A falta de lei regulamentando a licença-paternidade, que é assegurada no artigo 7º da Constituição Federal, constitui omissão inconstitucional por parte do Congresso Nacional. O entendimento é do Plenário do Supremo Tribunal Federal, que determinou, nesta quinta-feira (14), que o Legislativo edite lei para regulamentar a licença-paternidade no prazo de até 18 meses.
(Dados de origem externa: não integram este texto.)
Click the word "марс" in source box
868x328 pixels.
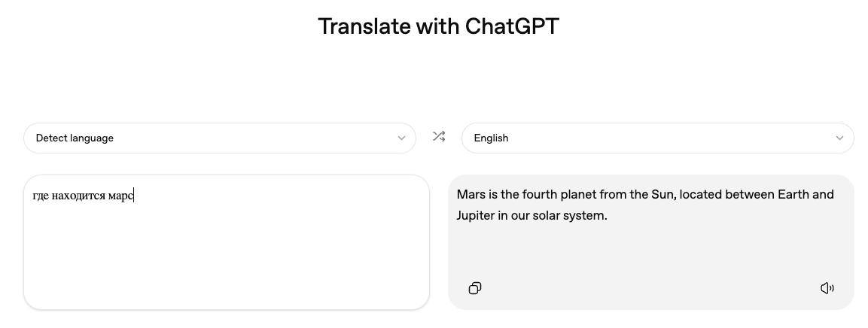pos(120,196)
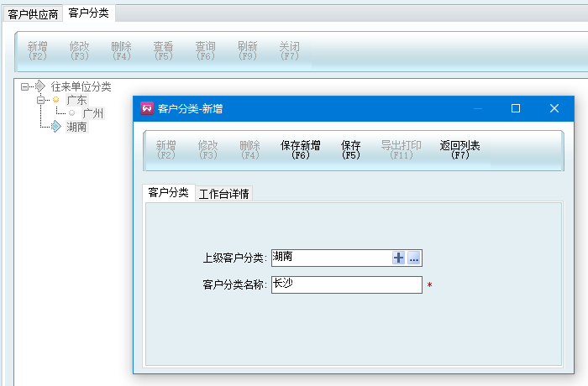Select the 湖南 diamond node icon
588x386 pixels.
[x=56, y=127]
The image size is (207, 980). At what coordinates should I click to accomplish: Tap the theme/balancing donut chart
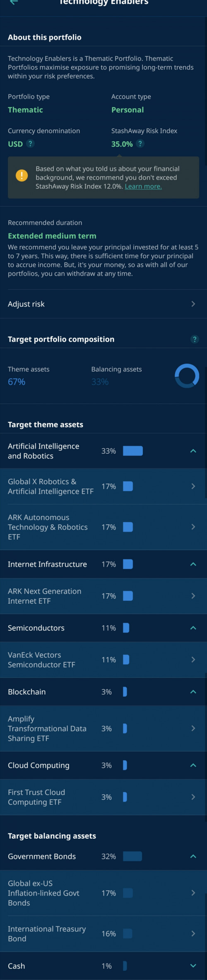[187, 376]
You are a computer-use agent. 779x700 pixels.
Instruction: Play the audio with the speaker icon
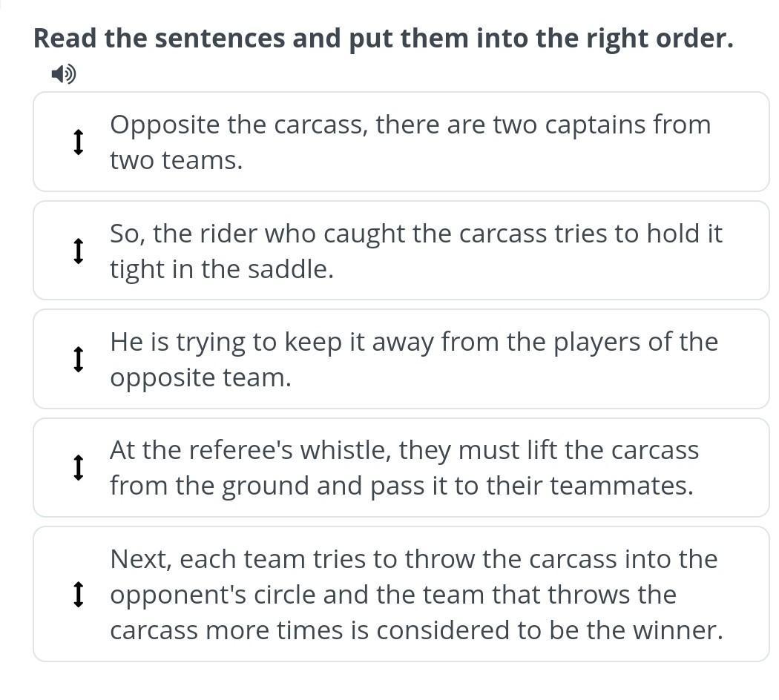point(64,74)
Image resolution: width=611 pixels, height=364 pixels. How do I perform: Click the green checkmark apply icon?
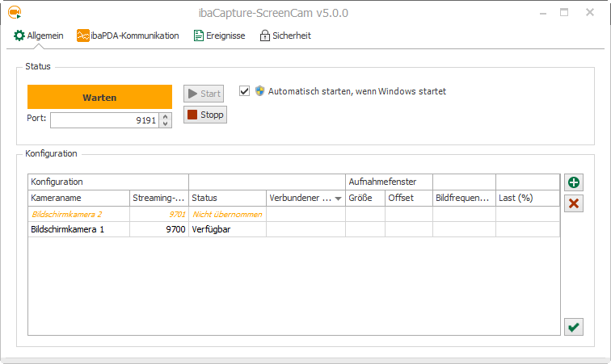[x=574, y=326]
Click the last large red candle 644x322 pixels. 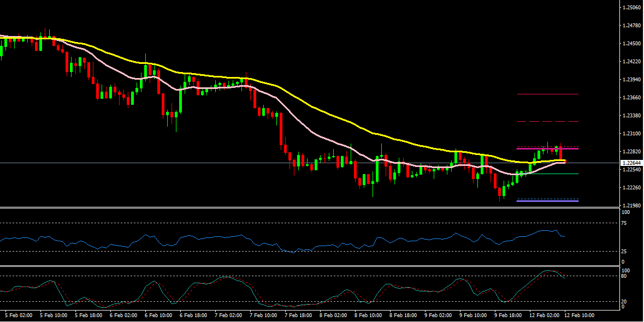click(561, 152)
O momento não poderia ser pior para o Congresso: o presidente do Senado, Rodrigo Pacheco, vitaminou uma PEC midiática que teria por objetivo restringir as decisões monocráticas dos ministros. O problema, na verdade, não está no poder de decisão dos juízes do Supremo, mas na ampla omissão dos parlamentares na produção de leis receitadas pela Constituição — e até hoje não regulamentadas.
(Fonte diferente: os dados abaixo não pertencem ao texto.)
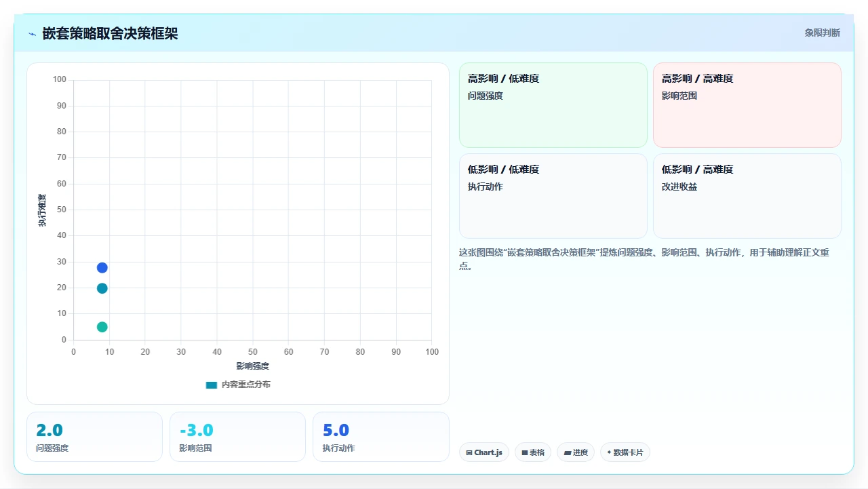Select the 低影响 / 低难度 quadrant card
The height and width of the screenshot is (489, 868).
pos(553,196)
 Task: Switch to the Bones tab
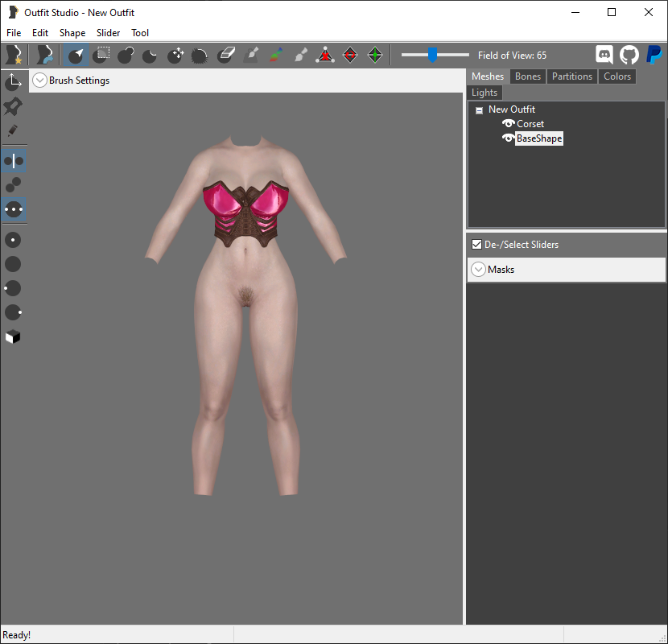click(528, 76)
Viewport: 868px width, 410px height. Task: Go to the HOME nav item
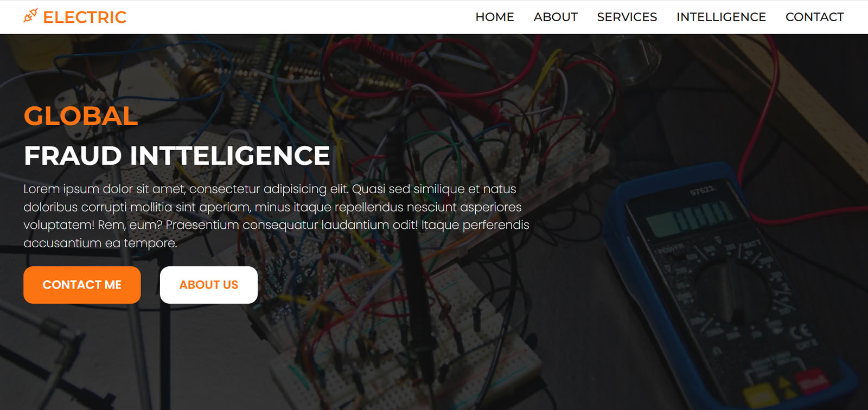[495, 17]
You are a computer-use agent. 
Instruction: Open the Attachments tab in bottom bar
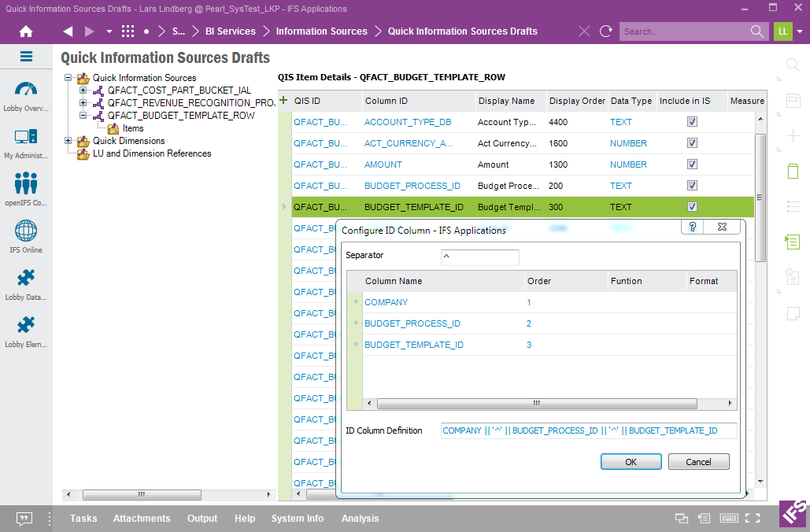click(x=142, y=519)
No julgamento, venceu o voto reajustado do ministro Edson Fachin, que divergiu do relator, Marco Aurélio (aposentado). A tese foi acompanhada por unanimidade. Segundo Fachin, a ausência de regulamentação sobre licença-paternidade contribui para o tratamento desigual entre homens e mulheres e reforça o estereótipo de que mulheres são cuidadoras, enquanto homens são provedores.
“É preciso considerar que muitos ganhos históricos da igualdade de gênero somente foram possíveis quando homens e mulheres se uniram em direção ao objetivo único e comum de construírem juntos uma sociedade mais igualitária”, disse o ministro em seu voto quando o caso ainda era analisado no Plenário Virtual.
O caso foi suspenso por pedido de destaque e reiniciado na quarta-feira (13/12), com o voto do ministro Luís Roberto Barroso. O presidente do Supremo afirmou que há uma diferença radical entre o prazo da licença-maternidade e da da licença-paternidade, o que não reflete a evolução dos papéis de homens e mulheres na família e na sociedade.
“A radical diferença produz impactos negativos e desproporcionais sobre igualdade de gênero e sobre direitos das crianças. Institucionaliza óbice e manutenção das mulheres no mercado de trabalho em oposição aos homens. Contribui para sobrecarga imposta a mulheres”, disse Barroso.
Ele também afirmou que a regra atual protege “de forma insuficiente os direitos dos homens e os exime dos deveres da paternidade”, como se os pais não fossem corresponsáveis pela criação dos filhos.
O tribunal fixou a seguinte tese:
“1- Existe omissão inconstitucional relativamente à edição da lei regulamentadora da licença-paternidade prevista no artigo 7º, inciso XIX, da Constituição.
2- Fica estabelecido o prazo de 18 meses para o Congresso sanar a omissão apontada.
3- Não sobrevindo a lei regulamentadora no prazo acima estabelecido, caberá a este tribunal fixá-lo”.
Licenças
A licença-paternidade é atualmente de cinco dias, enquanto a maternidade é de 120 dias. Empresas podem aderir ao Programa Empresa Cidadã. Nesse caso, a licença-maternidade passa a ser de 180 dias, enquanto a licença-paternidade dura 20 dias. Os ministros consideraram esse período insuficiente.
Na ação, a Confederação Nacional dos Trabalhadores na Saúde (CNTS) argumentava que, apesar de a Constituição de 1988 ter previsto o direito à licença-paternidade, a medida nunca foi regulamentada em lei própria. Por isso, continua sendo aplicada a licença de cinco dias prevista no parágrafo 1º do artigo 10 do Ato das Disposições Constitucionais Transitórias (ADCT).
A ação começou a ser julgada no Plenário Virtual, mas foi destacada pelo ministro Barroso para julgamento presencial. Nos votos apresentados na sessão virtual, havia maioria para reconhecer a omissão, permanecendo a divergência quanto ao prazo para a adoção das medidas legislativas necessárias para saná-la.
Omissões legislativas
O senador Rodrigo Pacheco mexeu em um vespeiro ao tentar capitalizar sobre a impopularidade do Supremo junto ao eleitorado bolsonarista. Ele escolheu como argumento o fato de o STF suprir as omissões do Congresso, que há 35 anos evita legislar sobre temas espinhosos, como aborto e descriminalização do uso de drogas.
A regra que dá ao Supremo o papel de substituir o Congresso foi criada na Constituição Federal, com o nome de mandado de injunção. Em 2013, o Senado criou uma comissão para oferecer solução para os mais de cem dispositivos da Carta de 88 não regulamentados até hoje pelos congressistas. Indagado sobre os resultados da comissão, em outubro, Rodrigo Pacheco disse desconhecer o tema.